In general, what we're seeing is there is this way of expressing yourself. You can express yourself in natural language, you can express yourself by drawing a picture, you can express yourself in code. One feature of code is that it's immediately executable. It's not like when you write something, somebody has to read it, and the brain that's reading it has to separately absorb the thoughts that came from the person who was writing it."
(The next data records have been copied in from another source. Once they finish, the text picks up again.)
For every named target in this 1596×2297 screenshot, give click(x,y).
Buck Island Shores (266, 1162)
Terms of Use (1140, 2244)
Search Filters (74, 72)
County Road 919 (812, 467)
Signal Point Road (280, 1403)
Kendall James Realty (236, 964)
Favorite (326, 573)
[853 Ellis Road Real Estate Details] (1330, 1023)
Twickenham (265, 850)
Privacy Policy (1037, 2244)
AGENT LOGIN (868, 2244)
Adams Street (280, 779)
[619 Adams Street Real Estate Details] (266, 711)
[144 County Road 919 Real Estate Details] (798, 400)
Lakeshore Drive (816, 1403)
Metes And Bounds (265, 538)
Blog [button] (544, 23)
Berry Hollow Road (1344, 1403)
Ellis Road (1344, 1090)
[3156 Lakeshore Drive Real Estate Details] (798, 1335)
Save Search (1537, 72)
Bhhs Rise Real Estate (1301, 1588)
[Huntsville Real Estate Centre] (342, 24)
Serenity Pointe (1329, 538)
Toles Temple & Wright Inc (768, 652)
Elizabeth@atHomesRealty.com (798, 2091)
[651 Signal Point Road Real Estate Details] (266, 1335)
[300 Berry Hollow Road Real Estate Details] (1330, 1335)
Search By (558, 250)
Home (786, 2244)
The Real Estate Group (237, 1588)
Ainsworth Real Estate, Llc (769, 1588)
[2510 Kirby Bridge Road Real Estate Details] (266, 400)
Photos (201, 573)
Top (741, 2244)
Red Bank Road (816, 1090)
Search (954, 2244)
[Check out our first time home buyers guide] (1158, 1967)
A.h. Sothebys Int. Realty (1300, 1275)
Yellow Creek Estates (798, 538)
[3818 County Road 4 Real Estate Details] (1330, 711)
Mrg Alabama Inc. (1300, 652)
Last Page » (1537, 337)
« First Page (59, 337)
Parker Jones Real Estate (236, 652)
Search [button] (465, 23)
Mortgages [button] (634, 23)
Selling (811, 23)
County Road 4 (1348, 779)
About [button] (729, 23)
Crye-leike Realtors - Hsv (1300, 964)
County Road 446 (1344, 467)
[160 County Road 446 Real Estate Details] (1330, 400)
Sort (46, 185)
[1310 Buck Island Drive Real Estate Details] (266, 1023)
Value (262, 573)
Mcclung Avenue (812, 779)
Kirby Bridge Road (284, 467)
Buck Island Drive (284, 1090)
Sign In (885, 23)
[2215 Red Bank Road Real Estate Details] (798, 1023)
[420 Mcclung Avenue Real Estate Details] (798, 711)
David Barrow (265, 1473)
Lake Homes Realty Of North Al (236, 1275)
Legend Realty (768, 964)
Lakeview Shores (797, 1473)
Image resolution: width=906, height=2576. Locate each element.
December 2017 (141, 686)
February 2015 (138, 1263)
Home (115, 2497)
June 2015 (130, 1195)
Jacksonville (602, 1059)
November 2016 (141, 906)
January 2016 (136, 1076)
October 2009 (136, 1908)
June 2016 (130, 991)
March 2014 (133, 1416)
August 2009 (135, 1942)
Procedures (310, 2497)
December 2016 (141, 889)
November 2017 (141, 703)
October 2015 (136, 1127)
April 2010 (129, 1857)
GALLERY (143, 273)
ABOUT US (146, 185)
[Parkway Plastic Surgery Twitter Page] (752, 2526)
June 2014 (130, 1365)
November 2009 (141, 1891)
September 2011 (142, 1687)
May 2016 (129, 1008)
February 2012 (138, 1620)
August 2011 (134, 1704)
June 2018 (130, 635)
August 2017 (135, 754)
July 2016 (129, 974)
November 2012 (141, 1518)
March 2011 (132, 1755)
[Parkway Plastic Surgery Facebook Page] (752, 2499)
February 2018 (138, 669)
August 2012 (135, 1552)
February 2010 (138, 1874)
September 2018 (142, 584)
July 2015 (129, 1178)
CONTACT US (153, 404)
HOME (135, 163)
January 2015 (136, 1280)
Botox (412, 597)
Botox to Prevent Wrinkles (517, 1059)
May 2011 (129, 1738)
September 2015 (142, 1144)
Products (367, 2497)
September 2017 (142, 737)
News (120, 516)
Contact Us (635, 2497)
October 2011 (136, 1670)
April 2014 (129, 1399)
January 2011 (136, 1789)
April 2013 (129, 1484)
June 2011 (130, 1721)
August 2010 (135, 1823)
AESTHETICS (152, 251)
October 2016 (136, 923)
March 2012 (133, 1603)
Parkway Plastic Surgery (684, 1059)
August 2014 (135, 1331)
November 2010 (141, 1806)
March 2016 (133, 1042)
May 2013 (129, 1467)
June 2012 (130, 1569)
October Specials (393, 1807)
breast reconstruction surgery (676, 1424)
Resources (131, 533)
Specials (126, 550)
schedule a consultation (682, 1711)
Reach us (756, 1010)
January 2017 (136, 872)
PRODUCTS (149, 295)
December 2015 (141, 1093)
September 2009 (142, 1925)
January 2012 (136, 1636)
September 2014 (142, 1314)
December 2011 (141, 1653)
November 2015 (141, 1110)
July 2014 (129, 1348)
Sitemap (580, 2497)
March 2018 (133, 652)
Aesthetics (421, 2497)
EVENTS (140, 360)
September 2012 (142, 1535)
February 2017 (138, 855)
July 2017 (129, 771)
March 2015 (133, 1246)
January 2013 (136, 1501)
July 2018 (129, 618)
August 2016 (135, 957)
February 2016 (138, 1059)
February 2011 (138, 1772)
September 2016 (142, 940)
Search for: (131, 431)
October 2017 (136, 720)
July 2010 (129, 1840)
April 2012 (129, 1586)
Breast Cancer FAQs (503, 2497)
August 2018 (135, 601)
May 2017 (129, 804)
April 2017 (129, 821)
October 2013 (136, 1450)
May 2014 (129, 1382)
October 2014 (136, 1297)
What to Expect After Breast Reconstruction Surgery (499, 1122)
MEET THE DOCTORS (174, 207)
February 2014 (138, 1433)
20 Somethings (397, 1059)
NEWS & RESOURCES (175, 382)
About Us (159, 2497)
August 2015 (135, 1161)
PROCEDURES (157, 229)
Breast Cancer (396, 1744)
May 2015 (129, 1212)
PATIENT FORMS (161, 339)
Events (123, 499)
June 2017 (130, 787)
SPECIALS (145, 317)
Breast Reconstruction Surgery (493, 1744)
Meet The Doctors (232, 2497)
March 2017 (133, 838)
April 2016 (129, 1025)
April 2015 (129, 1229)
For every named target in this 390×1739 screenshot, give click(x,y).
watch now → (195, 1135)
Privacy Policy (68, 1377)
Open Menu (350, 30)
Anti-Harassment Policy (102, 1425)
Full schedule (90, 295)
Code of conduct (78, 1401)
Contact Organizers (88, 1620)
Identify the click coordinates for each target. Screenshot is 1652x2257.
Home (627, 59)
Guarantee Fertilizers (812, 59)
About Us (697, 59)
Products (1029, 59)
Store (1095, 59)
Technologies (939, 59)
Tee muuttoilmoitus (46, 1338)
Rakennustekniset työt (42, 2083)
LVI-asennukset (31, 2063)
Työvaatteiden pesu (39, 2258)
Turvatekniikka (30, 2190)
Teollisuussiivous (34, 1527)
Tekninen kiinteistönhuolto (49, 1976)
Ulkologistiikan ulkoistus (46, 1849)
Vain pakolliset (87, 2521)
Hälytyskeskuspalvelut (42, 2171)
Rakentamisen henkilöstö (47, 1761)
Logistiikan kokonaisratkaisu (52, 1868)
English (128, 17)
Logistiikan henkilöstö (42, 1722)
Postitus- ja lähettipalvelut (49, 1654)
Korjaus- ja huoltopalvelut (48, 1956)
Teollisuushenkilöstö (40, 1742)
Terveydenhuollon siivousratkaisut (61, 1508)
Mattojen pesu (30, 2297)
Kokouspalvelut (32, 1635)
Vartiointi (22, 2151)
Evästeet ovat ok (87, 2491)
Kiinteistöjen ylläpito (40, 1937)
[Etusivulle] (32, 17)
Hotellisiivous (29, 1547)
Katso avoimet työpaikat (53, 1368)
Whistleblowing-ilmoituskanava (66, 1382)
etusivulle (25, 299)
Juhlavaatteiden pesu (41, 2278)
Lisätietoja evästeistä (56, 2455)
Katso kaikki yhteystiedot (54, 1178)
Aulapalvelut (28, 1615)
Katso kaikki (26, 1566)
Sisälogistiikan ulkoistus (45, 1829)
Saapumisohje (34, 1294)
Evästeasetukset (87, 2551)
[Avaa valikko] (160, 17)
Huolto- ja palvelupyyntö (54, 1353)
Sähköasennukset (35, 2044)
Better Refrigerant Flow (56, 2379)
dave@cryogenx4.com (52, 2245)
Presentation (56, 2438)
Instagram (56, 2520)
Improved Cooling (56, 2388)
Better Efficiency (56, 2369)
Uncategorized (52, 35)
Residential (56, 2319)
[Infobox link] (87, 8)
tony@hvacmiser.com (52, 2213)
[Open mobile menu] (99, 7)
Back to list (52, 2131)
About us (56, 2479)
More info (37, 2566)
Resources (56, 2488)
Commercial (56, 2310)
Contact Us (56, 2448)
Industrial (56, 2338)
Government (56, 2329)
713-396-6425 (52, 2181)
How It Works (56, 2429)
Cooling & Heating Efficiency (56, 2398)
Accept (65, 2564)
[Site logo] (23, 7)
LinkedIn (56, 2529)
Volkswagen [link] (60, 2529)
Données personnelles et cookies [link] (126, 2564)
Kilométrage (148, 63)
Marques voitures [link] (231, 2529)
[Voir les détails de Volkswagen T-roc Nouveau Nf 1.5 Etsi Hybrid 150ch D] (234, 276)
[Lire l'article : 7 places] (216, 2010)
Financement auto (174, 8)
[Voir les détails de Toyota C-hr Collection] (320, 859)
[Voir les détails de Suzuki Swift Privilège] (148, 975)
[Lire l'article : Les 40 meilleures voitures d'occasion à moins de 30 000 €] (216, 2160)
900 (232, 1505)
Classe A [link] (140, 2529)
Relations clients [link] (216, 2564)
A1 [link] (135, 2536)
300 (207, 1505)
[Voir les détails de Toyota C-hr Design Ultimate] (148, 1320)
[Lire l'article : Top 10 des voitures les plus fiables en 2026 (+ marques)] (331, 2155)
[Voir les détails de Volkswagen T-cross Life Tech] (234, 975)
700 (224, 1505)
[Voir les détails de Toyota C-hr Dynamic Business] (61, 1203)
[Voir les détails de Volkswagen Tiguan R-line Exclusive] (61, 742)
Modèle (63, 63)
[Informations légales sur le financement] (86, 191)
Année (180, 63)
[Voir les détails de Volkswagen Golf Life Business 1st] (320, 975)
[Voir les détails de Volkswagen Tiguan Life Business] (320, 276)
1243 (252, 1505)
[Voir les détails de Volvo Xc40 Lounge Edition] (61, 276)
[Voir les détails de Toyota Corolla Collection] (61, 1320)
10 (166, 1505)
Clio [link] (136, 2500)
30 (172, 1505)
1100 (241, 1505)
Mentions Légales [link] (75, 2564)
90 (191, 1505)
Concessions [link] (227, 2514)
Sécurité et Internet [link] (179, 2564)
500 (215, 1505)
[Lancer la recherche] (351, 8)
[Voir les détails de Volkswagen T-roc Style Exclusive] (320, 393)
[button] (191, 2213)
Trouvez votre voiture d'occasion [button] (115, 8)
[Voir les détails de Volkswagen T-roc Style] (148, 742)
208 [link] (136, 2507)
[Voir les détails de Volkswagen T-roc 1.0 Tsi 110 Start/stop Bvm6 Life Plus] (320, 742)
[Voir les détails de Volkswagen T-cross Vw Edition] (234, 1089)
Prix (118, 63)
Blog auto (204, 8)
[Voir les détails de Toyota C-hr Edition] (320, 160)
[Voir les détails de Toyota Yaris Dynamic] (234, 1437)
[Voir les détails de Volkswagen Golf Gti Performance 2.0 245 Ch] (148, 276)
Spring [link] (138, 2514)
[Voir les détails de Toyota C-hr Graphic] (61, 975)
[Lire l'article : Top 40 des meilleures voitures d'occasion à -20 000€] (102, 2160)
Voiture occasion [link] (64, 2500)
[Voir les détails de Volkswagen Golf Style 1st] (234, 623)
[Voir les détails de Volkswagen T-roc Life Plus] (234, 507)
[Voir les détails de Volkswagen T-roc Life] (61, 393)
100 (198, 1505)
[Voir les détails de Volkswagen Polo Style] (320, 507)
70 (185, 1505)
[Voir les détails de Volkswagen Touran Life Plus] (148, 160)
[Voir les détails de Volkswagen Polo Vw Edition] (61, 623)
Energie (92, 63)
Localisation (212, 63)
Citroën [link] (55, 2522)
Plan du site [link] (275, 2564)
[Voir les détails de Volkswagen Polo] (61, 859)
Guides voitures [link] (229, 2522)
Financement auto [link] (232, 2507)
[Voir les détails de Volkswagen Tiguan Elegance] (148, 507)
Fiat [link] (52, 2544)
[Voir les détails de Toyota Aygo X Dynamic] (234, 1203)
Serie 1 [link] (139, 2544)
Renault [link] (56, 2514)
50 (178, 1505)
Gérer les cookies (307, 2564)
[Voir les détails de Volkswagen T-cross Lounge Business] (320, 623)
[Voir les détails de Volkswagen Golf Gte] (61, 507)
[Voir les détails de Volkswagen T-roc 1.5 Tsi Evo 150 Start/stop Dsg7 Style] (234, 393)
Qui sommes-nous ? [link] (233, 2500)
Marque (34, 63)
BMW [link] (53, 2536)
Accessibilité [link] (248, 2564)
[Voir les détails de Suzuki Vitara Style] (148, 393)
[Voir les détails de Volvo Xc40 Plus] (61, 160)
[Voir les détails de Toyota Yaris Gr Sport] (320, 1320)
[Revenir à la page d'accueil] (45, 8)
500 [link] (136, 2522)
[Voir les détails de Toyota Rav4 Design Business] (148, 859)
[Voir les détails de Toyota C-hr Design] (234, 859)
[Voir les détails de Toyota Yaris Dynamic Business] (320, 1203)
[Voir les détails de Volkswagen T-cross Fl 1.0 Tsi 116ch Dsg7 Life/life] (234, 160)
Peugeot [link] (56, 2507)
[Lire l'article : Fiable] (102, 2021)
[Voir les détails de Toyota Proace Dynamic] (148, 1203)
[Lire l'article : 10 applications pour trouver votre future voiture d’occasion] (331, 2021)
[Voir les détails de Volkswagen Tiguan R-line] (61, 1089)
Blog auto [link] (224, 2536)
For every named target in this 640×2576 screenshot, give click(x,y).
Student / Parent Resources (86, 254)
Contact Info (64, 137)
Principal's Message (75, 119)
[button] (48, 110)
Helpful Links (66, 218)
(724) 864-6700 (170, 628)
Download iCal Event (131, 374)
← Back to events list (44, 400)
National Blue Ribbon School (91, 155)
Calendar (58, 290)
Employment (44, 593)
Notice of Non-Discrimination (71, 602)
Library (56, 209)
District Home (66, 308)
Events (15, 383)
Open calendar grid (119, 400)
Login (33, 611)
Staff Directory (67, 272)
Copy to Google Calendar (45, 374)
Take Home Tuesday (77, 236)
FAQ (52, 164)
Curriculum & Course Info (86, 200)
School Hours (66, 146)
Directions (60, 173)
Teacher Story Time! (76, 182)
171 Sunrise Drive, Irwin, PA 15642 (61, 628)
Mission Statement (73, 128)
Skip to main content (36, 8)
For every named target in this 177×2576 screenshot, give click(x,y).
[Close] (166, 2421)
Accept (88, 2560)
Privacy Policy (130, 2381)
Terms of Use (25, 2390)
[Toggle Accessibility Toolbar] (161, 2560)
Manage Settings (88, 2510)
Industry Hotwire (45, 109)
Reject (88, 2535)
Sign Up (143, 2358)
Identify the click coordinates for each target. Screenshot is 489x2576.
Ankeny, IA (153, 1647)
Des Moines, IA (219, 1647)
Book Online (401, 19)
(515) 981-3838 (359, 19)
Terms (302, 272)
"It's not going to be the case, as I thought, that there's us that is intelligent, and there's everything else in the world that's not. It's not going to be some big abstract difference between us and the clouds and the cellular automata. It's not an abstract difference. It's not something where we can say, look, this brain-like neural network is just qualitatively different than this cellular automaton thing. Rather, it's a detailed difference that this brain-like thing was produced by this long history of civilization, et cetera, whereas this cellular automaton was just created by my computer in the last microsecond."
[N. Carr's footnote to Wolfram]
"The question isn’t a new one. “I must create a system, or be enslaved by another man’s,” wrote the poet William Blake two hundred years ago. Thoughtful persons have always struggled to express themselves, to formulate and fulfill their purposes, within and against the constraints of language. Up to now, the struggle has been with a language that evolved to express human purposes—to express human being. The ontological crisis changes, and deepens, when we are required to express ourselves in a language developed to suit the workings of a computer. Suddenly, we face a bigger question: Is a compilable life worth living?"